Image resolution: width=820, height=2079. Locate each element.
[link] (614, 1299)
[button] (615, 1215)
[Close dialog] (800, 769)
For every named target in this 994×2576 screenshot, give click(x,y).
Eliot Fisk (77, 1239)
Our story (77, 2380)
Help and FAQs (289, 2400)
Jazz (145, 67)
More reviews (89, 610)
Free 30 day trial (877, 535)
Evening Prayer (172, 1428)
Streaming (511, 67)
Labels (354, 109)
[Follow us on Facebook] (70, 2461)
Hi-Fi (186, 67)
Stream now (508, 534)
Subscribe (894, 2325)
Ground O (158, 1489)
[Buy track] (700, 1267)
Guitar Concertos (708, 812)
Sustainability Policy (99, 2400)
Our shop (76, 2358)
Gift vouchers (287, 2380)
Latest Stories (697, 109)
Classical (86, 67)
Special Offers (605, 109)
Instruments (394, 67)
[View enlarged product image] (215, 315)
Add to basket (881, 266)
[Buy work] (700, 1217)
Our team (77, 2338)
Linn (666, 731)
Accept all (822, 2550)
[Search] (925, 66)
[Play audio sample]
——————
What you copy out must be exactly the lines from the line containing "Latest Stories (697, 109)" through the end of the records.

# WRITTEN RESPONSE
Latest Stories (697, 109)
Classical (86, 67)
Special Offers (605, 109)
Instruments (394, 67)
[View enlarged product image] (215, 315)
Add to basket (881, 266)
[Buy work] (700, 1217)
Our team (77, 2338)
Linn (666, 731)
Accept all (822, 2550)
[Search] (925, 66)
[Play audio sample]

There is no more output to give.